Do you want to sell more inventory from your brick-and-mortar store? Microsoft Advertising has a new way to help you do it.
Bing Ads, which recently rebranded as Microsoft Advertising, made Local Inventory Ads available to small businesses across the United States in June. Small businesses outside the United States will have to wait a little longer because Local Inventory Ads are limited to the U.S. for now.
If you’re interested in learning how to use Local Inventory Ads to attract customers on Bing, keep reading.
Local Inventory Ads (LIAs) are ads that help customers find the products they want from nearby stores. If a retailer uploads a local product to a Microsoft Advertising campaign, then potential customers will see an LIA for that product when they search for something similar in Bing. If this sounds like Google’s Local Inventory Ads, you’re right.
Microsoft Advertising’s Local Inventory Ads appear above the search results. In the image below, there are two LIAs from Target that are marked with a map icon and the words “In Store.” Can you spot them?
Microsoft Advertising’s LIAs look a bit different from Google’s LIAs, which appear in a speech bubble with a blue map icon and the words “Store Pickup” or “In Store.” You can see some examples of Google’s LIAs in the image below.
There are lots of things you can do to sell more online and setting up LIAs is one tactic you should definitely consider. Want in on this new way to make more sales? First, you’ll need a Microsoft Advertising account. Fit Small Business has a great guide to Microsoft Advertising that will walk you through how to create an account, select keywords and set up a campaign.
If you’re already using Microsoft Advertising, you can follow these four steps to get your inventory seen by anyone who is looking for similar products in the neighborhood.
1. Import Your Location Data to Your Microsoft Advertising Account
Not all accounts have this feature as of this article’s publication date, but many do and Microsoft says everyone will have it soon. Once your account has this feature, you’ll be able to link your Microsoft Advertising account to your Google My Business page and share your store location data through an automated feed.
Check out Microsoft’s detailed instructions for how to set up this automated business data feed.
2. Upload Local Product Information to Microsoft Merchant Center
To get your LIAs up and running, you’ll have to submit a local products feed file. This file will contain all the products you would like to advertise locally on Bing and must be formatted in a very specific way. There are instructions for how to format and submit your local products feed file here.
An entry in a local products feed file should look something like this:
3. Upload Inventory Information to Microsoft Merchant Center
You can skip this step if you only have one store! If you have more than one store, however, you’ll need to let Microsoft Advertising know which products are available at specific stores. You can do this by sharing a local products inventory feed with the Microsoft Merchant Center.
4. Enable Local Inventory Ads in Your Microsoft Advertising Account
To enable LIAs, log into your Microsoft Advertising account, go the Campaigns page and select the shopping or product ads campaign you want to enable local ads for.
Now, click on the “Settings” tab within that campaign. Under “Shopping,” check the box next to “Enable Local Inventory Ads” and then click “Save.”

**To do**
1 – According to the Local Inventory Ads article, in what month did Microsoft Advertising make Local Inventory Ads available to small businesses across the United States?
2 – Pick up the Local Inventory Ads article after its last sentence and carry it on.

**Records shown**
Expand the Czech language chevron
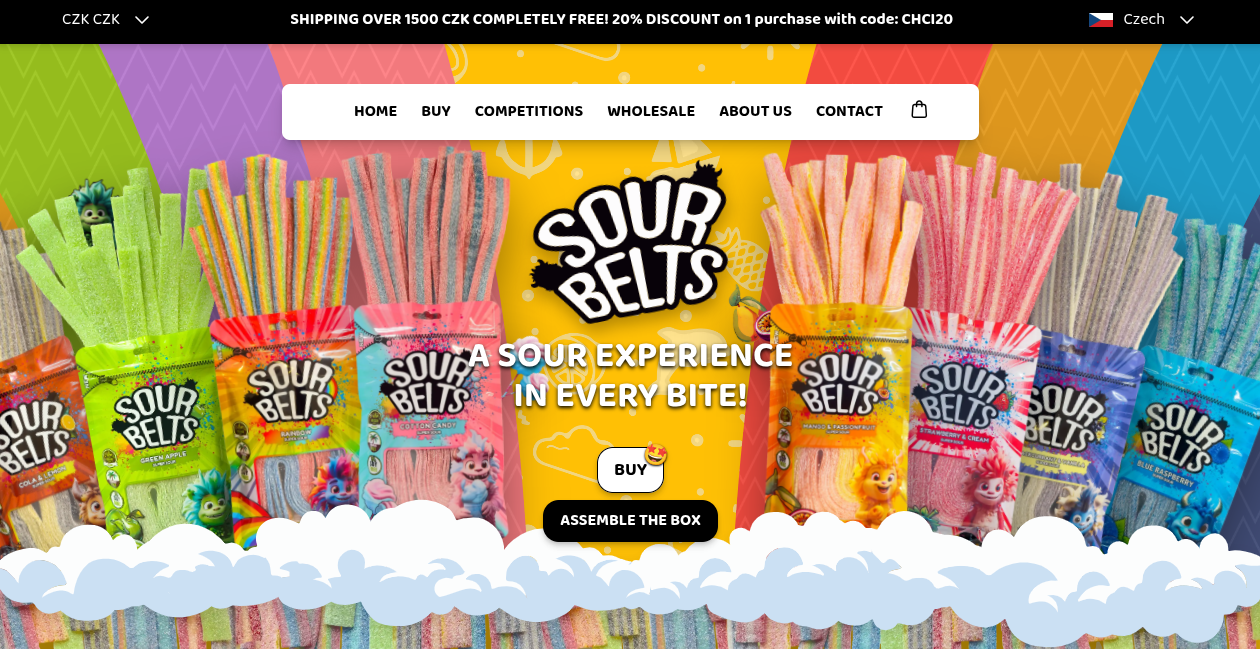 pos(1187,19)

--

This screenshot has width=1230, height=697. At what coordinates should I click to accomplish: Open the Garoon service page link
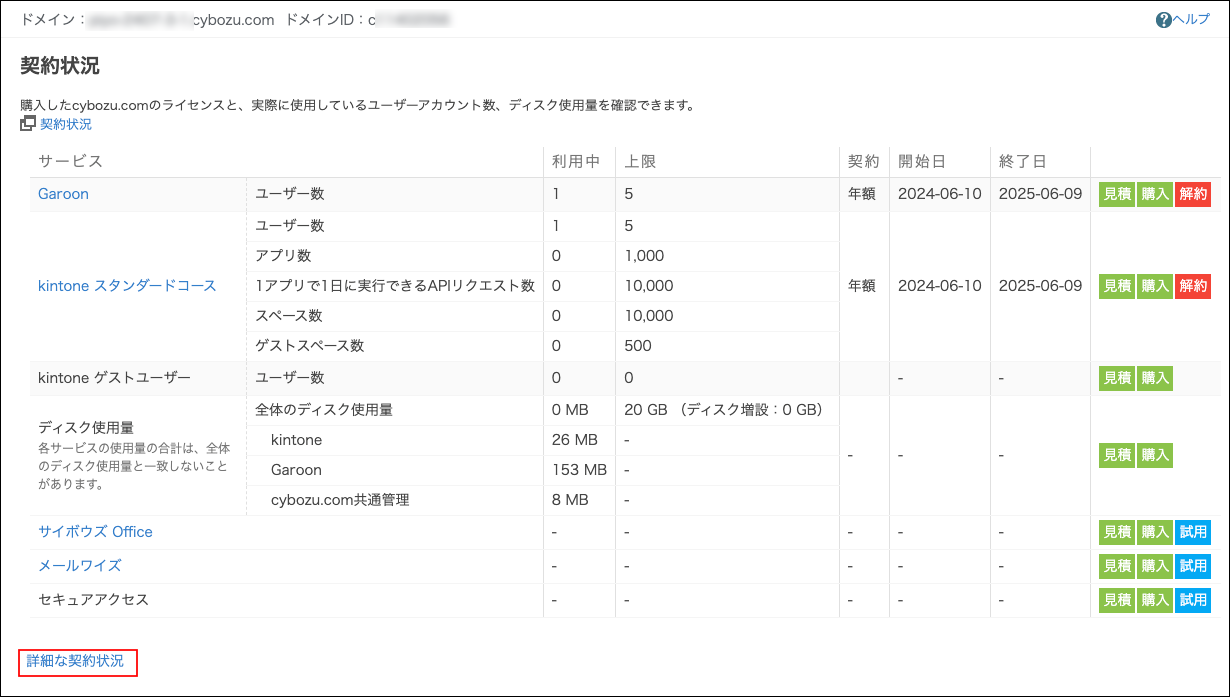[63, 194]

**The answers**
1 – June

2 –
And you’re done! Whenever someone near you is searching for the products you’ve listed, your ad will show up.
If you want to advertise your goods to local shoppers but don’t have a website yet, no problem.
Bing provides landing pages (called “storefronts”) for business that don’t yet have a website. When a shopper clicks on one of your Local Inventory Ads on Bing, they’ll be taken to your Bing-hosted storefront. If you’d rather send customers to your own website but aren’t sure how to get started, check out this guide to building a website in just 15 minutes.
You can choose from “Full” or “Basic” listings for your Bing-hosted landing pages. Here’s how they work and how they differ:
If you need more information, check out Microsoft’s help page for Bing-hosted inventory landing pages.
This is what the Bing-hosted landing pages look like compared to a store-hosted landing page:
If you’ve got a local service business, Local Inventory Ads might work for you, too. Think about it: Do you stock a couple of products that supplement or enhance the services you offer? You can promote those supplementary products with Local Inventory Ads and use them as a hook to get people interested in your services.
Here’s an example: consider a car wash and detailing service. Their primary business is service-based but if you’ve ever gone to a full-service car wash, you’ve probably seen a wall of cleaning products and car products for sale. That car wash can use Local Inventory Ads to promote their services.
People are busy, and many would really rather hire someone to complete tasks on their to-do list, such as a car wax and polish. If customers are looking for car wax products online and see that a car cleaning service is available nearby, they may decide to outsource the work to that local business instead.
This principle applies to many other services; dog grooming services, nail salons, tailors, appliance repair services—you name it.
In marketing, this tactic is known as an “upsell.” To upsell, you first need a customer who is ready to purchase a service or product from your company. Once you have their attention, you can upsell them additional or more expensive products or upgraded services. Upselling is a principle that has sold billions of dollars worth of goods and services. Try it for yourself.
Microsoft Advertising’s Local Inventory Ads are an easy, automated way to sell more goods or drive customers to your service-based business. And while you might be tempted to skip over Microsoft Advertising because you’re already advertising on Google, consider these facts:
Microsoft Advertising may not have the same reach as Google Ads, but it could be an excellent way for you to reach local customers who are actively searching for what you sell.
Feature Image: Unsplash / Priscilla Du Preez
All images screenshots taken by the author, July 2019.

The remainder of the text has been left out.